• THE TASK: Your response should contain every line from the data below that holds the string "computer".

────────────────

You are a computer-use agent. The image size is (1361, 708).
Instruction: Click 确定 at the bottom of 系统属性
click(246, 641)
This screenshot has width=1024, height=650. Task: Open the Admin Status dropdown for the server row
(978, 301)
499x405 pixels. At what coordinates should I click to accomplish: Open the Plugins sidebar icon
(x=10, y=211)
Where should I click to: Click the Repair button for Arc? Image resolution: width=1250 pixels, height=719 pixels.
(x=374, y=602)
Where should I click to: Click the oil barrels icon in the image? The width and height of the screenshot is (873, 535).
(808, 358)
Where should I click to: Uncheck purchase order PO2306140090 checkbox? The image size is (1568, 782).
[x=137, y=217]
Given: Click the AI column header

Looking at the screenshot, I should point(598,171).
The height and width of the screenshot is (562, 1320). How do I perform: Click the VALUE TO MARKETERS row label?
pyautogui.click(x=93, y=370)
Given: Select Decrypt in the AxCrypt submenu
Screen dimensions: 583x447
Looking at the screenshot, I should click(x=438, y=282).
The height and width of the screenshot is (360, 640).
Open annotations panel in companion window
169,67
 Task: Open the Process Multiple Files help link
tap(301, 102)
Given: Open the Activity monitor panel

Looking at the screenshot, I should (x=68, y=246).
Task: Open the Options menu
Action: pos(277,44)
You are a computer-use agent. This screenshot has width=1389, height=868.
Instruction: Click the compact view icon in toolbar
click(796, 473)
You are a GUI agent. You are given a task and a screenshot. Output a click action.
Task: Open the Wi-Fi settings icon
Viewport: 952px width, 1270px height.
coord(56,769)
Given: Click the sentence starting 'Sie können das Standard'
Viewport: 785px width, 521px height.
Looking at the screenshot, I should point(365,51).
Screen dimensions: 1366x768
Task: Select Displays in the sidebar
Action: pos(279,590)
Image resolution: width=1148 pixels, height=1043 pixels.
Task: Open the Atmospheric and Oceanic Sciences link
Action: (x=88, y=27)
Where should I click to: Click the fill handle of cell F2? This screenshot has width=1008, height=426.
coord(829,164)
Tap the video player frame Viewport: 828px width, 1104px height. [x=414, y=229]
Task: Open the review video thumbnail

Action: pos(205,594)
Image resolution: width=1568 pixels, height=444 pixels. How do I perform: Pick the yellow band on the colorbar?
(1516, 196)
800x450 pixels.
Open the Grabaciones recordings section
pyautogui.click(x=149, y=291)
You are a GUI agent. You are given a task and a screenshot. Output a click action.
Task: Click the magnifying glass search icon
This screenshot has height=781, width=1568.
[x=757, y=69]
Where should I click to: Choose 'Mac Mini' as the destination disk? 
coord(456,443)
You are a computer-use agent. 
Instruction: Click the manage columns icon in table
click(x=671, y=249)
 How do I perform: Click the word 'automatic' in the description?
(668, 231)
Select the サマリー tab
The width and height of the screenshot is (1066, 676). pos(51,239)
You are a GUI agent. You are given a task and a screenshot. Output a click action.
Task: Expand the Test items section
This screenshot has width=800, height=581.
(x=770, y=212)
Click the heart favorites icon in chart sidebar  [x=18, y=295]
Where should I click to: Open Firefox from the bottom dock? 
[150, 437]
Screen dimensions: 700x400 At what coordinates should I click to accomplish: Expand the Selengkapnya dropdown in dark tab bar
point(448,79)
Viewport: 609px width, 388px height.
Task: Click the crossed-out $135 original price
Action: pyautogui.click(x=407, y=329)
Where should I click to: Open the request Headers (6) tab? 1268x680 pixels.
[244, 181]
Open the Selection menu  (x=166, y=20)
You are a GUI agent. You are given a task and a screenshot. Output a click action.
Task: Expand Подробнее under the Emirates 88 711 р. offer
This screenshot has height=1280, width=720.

────────────────

• SOLUTION TO THIS EXERCISE:
You are a computer-use agent. The image size is (1361, 708).
You are a computer-use agent. This screenshot has width=1389, height=868.
You are a computer-use agent. 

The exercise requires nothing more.